BEGIN Supplied entries

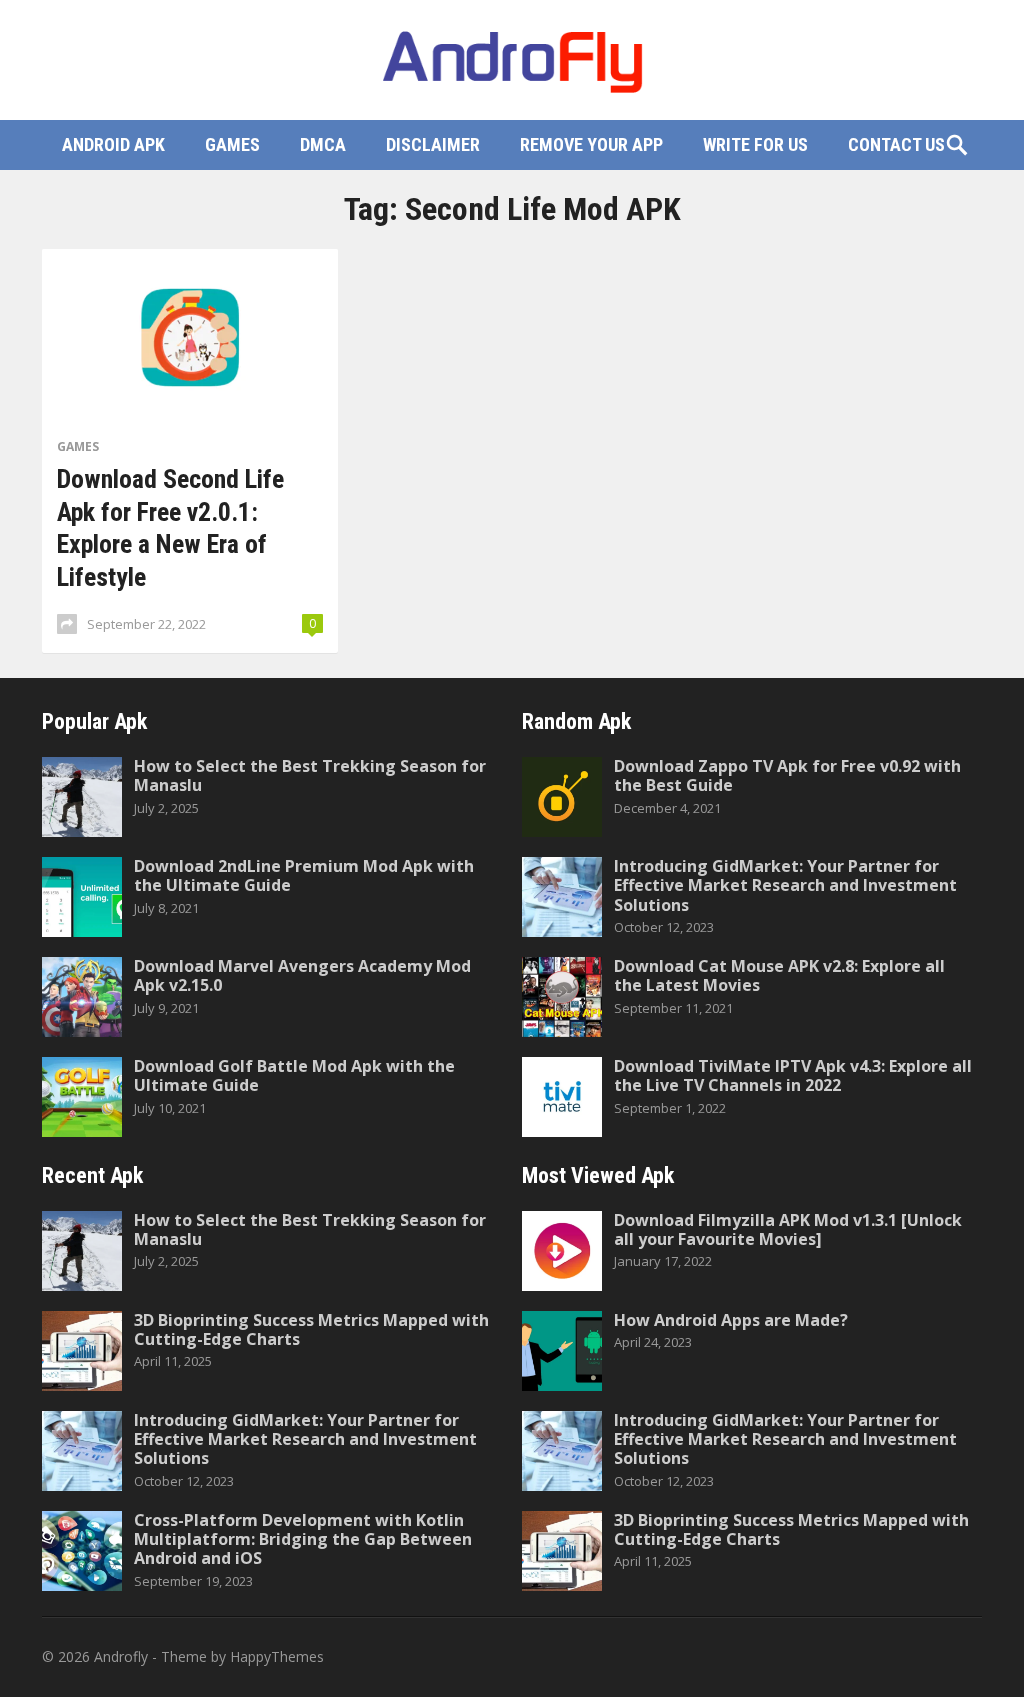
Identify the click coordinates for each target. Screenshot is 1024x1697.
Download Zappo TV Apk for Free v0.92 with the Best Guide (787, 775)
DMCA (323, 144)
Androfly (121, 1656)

END Supplied entries
BEGIN Supplied entries

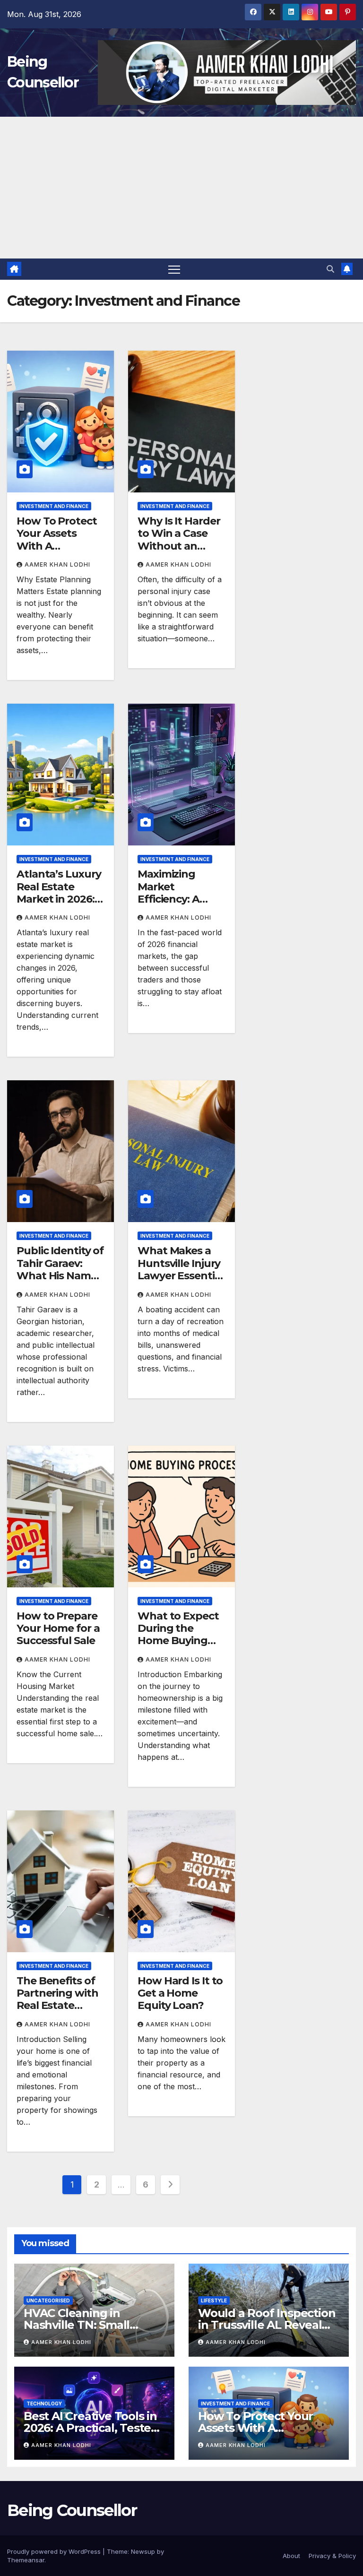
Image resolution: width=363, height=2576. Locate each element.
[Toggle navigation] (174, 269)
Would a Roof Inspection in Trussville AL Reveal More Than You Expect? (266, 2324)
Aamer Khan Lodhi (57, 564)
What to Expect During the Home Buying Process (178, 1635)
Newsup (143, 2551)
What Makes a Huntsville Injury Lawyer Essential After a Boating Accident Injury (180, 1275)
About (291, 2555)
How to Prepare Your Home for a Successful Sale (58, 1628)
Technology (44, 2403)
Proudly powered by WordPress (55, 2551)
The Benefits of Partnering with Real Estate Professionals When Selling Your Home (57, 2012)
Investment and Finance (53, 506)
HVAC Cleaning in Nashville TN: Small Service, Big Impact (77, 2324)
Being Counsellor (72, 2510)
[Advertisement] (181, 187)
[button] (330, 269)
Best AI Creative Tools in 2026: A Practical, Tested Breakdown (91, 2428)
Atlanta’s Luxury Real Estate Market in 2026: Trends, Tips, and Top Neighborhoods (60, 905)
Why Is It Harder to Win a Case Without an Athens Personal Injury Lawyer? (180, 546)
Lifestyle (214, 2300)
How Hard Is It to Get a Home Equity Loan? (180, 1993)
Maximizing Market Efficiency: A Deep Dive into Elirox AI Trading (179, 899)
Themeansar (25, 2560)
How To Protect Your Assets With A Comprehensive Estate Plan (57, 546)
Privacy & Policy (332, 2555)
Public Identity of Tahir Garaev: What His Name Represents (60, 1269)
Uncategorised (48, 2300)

END Supplied entries
BEGIN Supplied entries

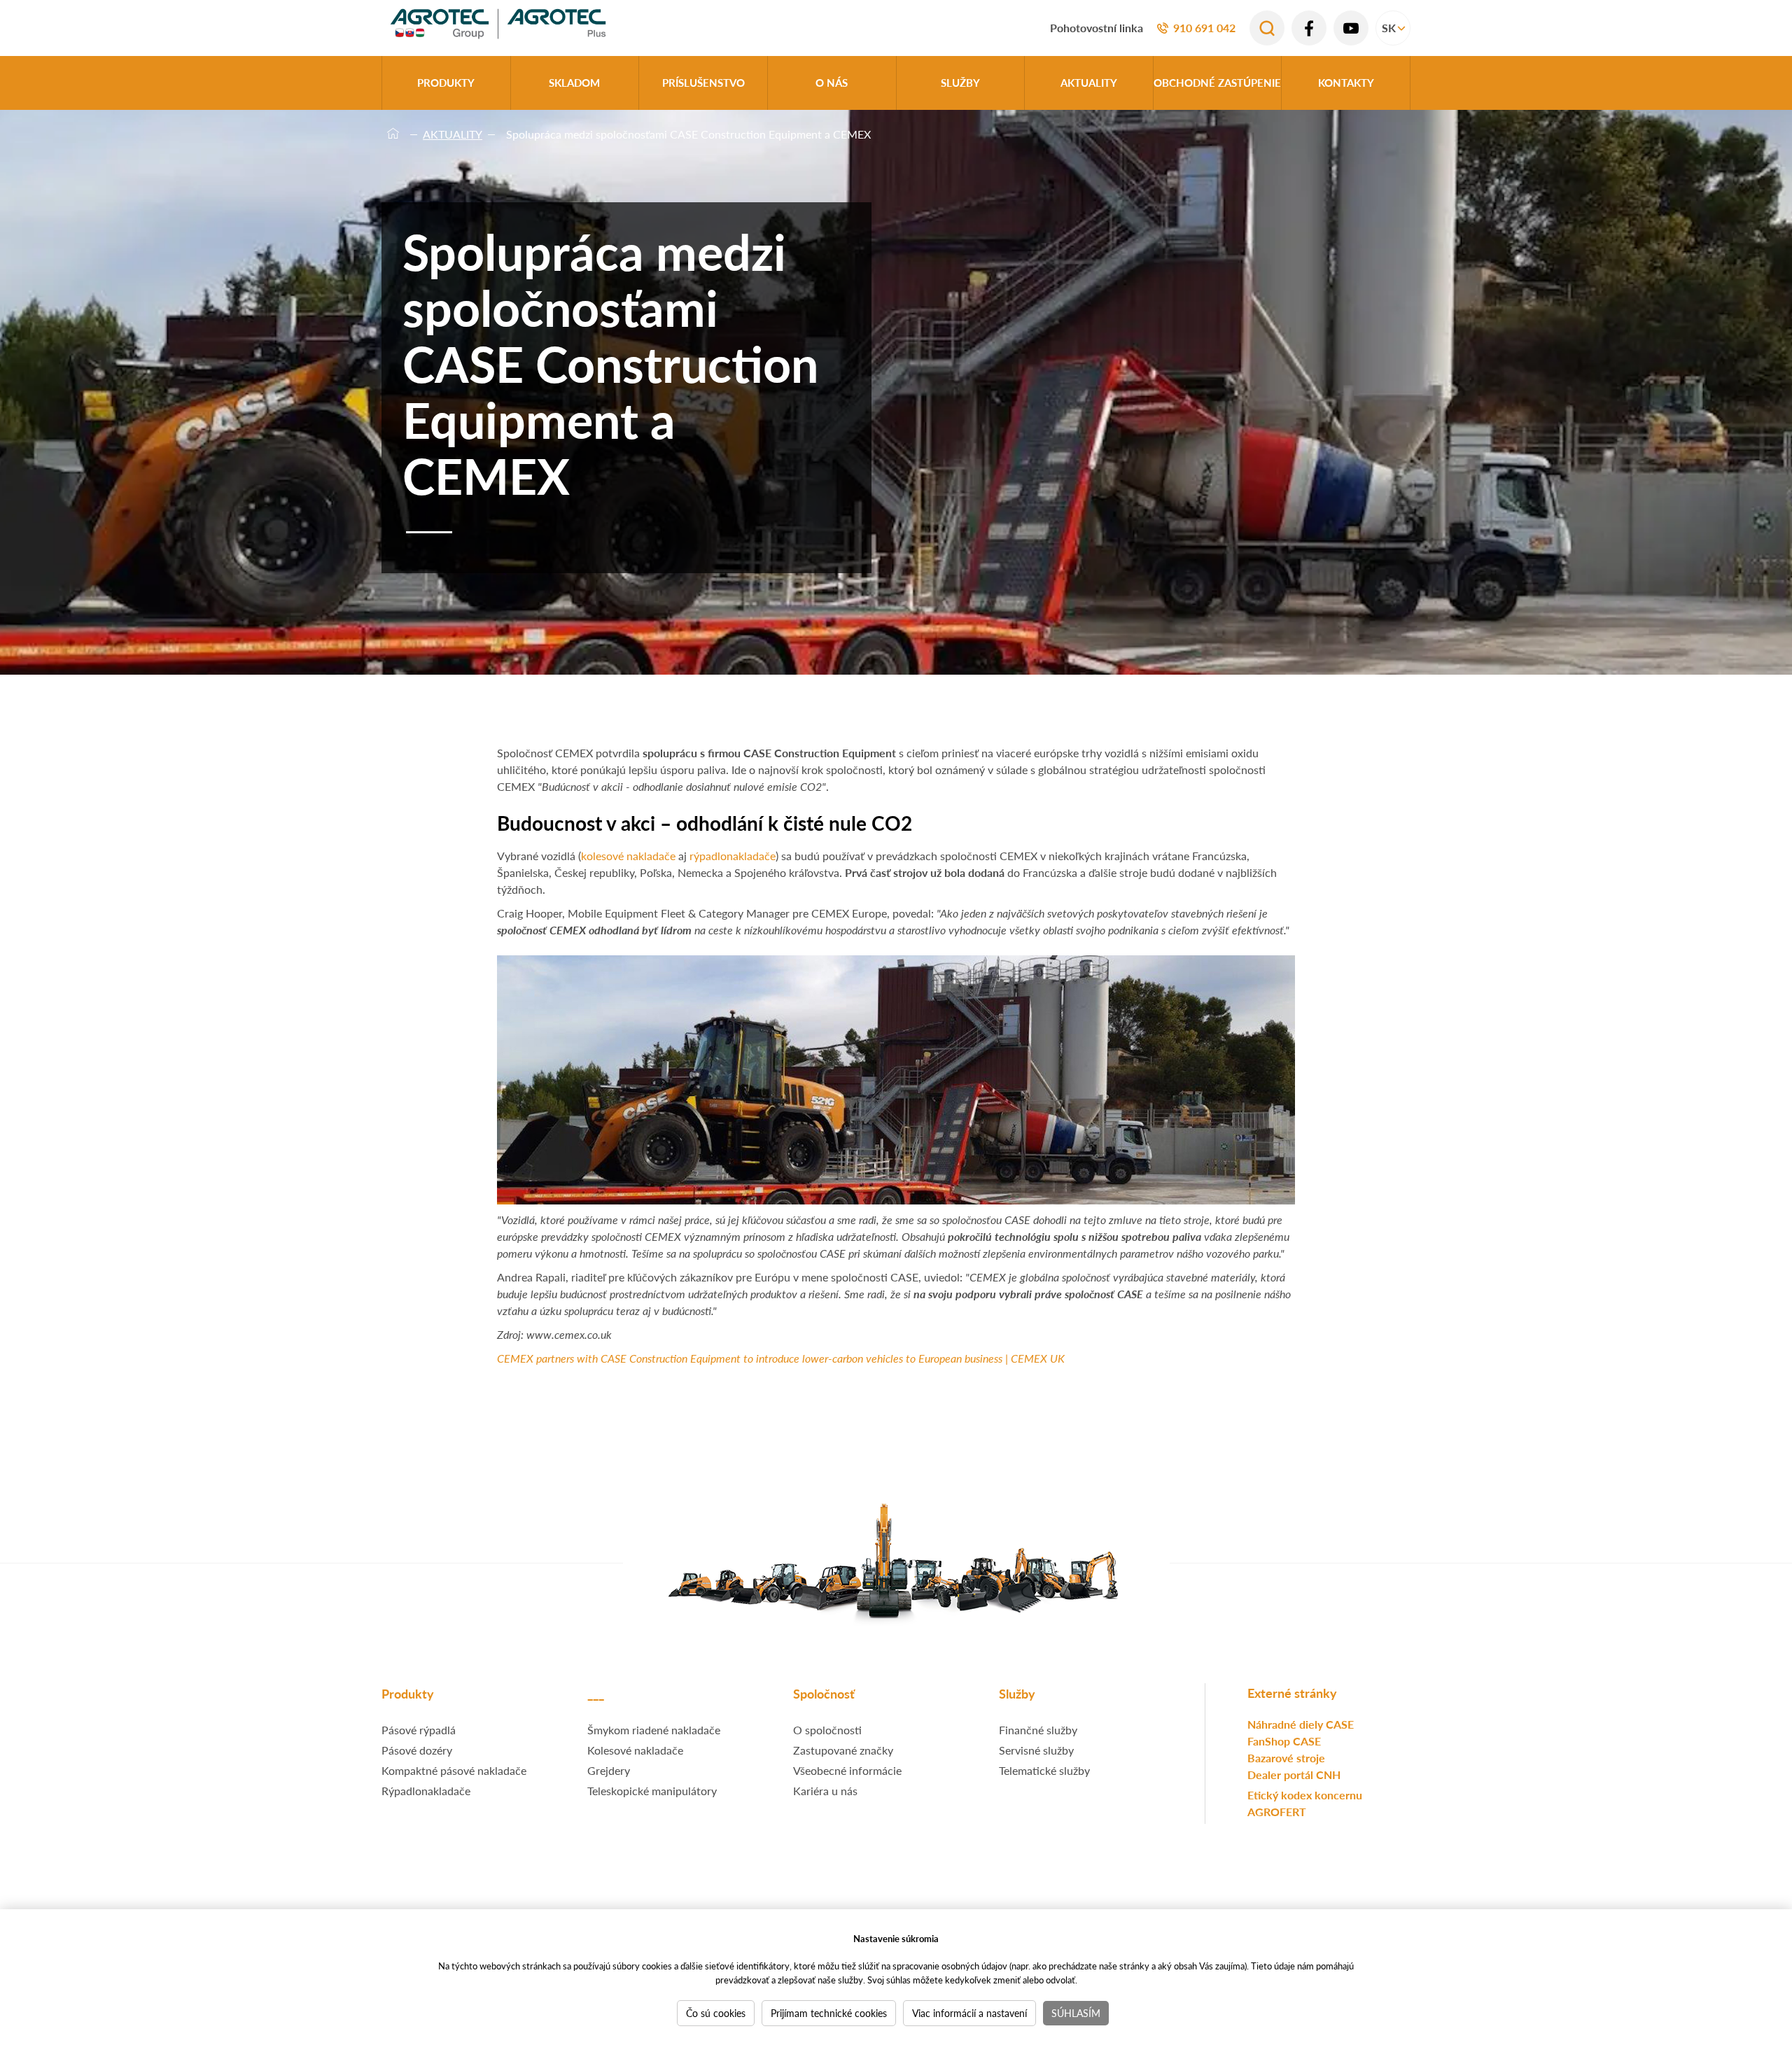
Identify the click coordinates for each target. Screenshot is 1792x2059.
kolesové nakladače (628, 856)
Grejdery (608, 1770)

END Supplied entries

The task: The lines above starting at the one that contains "Why Is It Harder" and ending at the one that contains "Uncategorised (48, 2300)" must be transcribed exactly, and no other lines may appear.

Response for this exercise:
Why Is It Harder to Win a Case Without an Athens Personal Injury Lawyer? (180, 546)
Lifestyle (214, 2300)
How Hard Is It to Get a Home Equity Loan? (180, 1993)
Maximizing Market Efficiency: A Deep Dive into Elirox AI Trading (179, 899)
Themeansar (25, 2560)
How To Protect Your Assets With A Comprehensive Estate Plan (57, 546)
Privacy & Policy (332, 2555)
Public Identity of Tahir Garaev: What His Name Represents (60, 1269)
Uncategorised (48, 2300)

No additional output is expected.